In 2004, he returned to political life with a successful run for the U.S. Senate.

Coburn was re-elected to a second term in 2010 and pledged not to seek a third term in 2016.

In January 2014, Coburn announced he would retire before the expiration of his final term.

He submitted a letter of resignation to Oklahoma Governor Mary Fallin, effective at the end of the 113th Congress.Coburn is a fiscal and social conservative, known for his self-proclaimed global warming denial, opposition to deficit spending and pork barrel projects, and for his opposition to abortion.

Described as "the godfather of the modern conservative, austerity movement", he supports term limits, gun rights and the death penalty and opposes same-sex marriage and embryonic stem cell research.

Democrats have referred to him as "Dr.

No."After leaving Congress, Coburn worked with the Manhattan Institute for Policy Research on its efforts to reform the Food and Drug Administration, becoming a senior fellow of the institute in December 2016.

Coburn also serves as a senior advisor to Citizens for Self-Governance, where he has been active in calling for a convention to propose amendments to the United States Constitution.

Personal life

Despite their stark ideological differences, Coburn was a close friend of President Barack Obama. Their friendship began in 2005 when they both arrived in the Senate at the same time. They worked together on political ethics reform legislation, to set up an online federal spending database and to crack down on no-bid contracting at the Federal Emergency Management Agency in the wake of Hurricane Katrina. In April 2011, Coburn spoke to Bloomberg TV about Obama, saying, "I love the man. I think he's a neat man. I don't want him to be president, but I still love him. He is our President. He's my President. And I disagree with him adamantly on 95% of the issues, but that doesn't mean I can't have a great relationship. And that's a model people ought to follow."

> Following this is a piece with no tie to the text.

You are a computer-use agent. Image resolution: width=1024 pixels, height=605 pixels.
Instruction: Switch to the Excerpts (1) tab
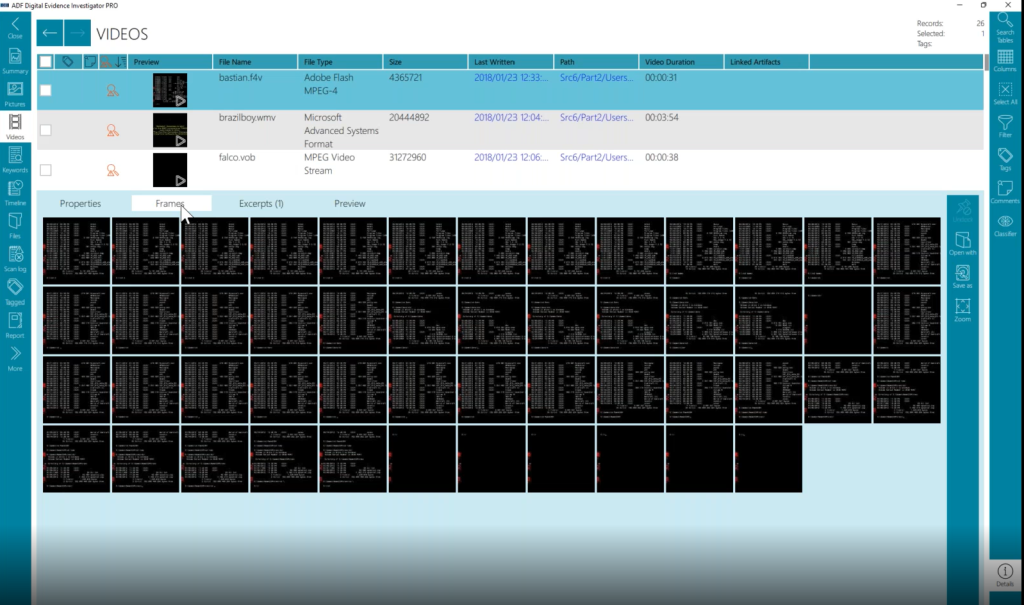(x=261, y=203)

Before the 2009 BCS game between the Oklahoma Sooners and the Florida Gators, Coburn made a bet over the outcome of the game with Florida Senator Bill Nelson—the loser had to serenade the winner with a song. The Gators defeated the Sooners and Coburn sang Elton John's "Rocket Man" to Nelson, who had once flown into space.

In November 2013, Coburn made public that he had been diagnosed with prostate cancer. In 2011, he had prostate cancer surgery while also surviving colon cancer and melanoma. The results caused Coburn to resign from the senate in 2014.

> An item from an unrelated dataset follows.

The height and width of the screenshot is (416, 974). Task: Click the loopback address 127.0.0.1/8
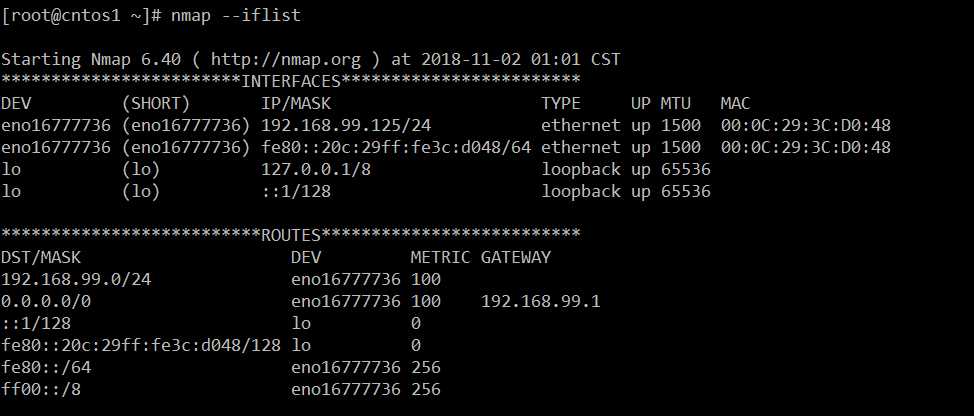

Coburn died at his home in Tulsa on March 28, 2020, exactly two weeks after his 72nd birthday. A memorial service to honor his life was held a year later on May 1, 2021, at South Tulsa Baptist Church.

Source

Tom Coburn Career

Early life, education, and medical careers are all important.

Coburn was born in Casper, Wyoming, and the son of Anita Joy (née Allen) and Orin Wesley Coburn. Coburn's father, an optician and manufacturer of Coburn Optical Industries, was a named contributor to Oral Roberts University's O. W. Coburn School of Law.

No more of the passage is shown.